'''

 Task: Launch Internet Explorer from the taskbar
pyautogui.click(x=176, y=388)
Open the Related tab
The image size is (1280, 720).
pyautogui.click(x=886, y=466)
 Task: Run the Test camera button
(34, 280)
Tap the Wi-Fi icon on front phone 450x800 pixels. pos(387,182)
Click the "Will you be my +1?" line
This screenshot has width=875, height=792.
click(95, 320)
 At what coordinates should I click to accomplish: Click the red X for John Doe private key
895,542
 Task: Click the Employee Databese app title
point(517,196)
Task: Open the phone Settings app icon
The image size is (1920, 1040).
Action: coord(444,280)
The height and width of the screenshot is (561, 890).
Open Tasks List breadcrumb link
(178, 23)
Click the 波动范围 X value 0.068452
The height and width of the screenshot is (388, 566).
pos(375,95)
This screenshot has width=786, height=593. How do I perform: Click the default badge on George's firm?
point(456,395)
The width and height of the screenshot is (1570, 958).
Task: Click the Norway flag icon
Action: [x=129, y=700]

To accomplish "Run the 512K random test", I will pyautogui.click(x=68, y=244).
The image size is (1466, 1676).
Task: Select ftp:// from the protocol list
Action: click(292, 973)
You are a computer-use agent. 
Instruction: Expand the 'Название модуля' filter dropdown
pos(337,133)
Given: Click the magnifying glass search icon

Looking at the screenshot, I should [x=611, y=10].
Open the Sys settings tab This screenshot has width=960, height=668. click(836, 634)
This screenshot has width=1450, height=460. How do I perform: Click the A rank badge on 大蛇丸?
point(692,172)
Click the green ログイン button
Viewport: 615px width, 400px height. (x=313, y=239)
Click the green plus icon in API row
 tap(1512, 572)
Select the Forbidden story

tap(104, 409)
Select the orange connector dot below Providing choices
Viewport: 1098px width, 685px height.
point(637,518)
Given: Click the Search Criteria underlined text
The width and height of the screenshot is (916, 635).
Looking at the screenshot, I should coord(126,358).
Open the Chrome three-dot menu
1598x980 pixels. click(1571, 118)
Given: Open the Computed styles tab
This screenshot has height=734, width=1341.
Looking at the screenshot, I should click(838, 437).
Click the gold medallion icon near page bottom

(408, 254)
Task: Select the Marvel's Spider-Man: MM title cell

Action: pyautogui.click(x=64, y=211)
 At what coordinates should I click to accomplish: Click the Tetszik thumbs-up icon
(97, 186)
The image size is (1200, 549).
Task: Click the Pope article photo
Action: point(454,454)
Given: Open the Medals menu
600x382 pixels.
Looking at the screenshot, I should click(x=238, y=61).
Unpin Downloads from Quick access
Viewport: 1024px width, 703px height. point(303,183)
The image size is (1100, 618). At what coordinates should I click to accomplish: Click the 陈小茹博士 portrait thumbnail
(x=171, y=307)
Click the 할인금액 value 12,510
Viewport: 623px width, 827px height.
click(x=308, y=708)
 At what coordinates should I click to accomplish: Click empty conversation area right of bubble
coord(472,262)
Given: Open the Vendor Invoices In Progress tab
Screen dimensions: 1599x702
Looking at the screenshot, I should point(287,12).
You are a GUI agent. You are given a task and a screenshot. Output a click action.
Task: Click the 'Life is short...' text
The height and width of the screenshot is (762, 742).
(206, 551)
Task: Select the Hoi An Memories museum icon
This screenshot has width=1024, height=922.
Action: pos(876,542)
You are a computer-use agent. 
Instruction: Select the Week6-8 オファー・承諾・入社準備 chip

'''

* **What the task asks**:
Retype the portion of the data above that starts on the line with "At what coordinates should I click to accomplish: Click empty" and finishes on the line with "Task: Click the 'Life is short...' text", including both of those lines.

* **Your response**:
 At what coordinates should I click to accomplish: Click empty conversation area right of bubble
coord(472,262)
Given: Open the Vendor Invoices In Progress tab
Screen dimensions: 1599x702
Looking at the screenshot, I should point(287,12).
You are a GUI agent. You are given a task and a screenshot. Output a click action.
Task: Click the 'Life is short...' text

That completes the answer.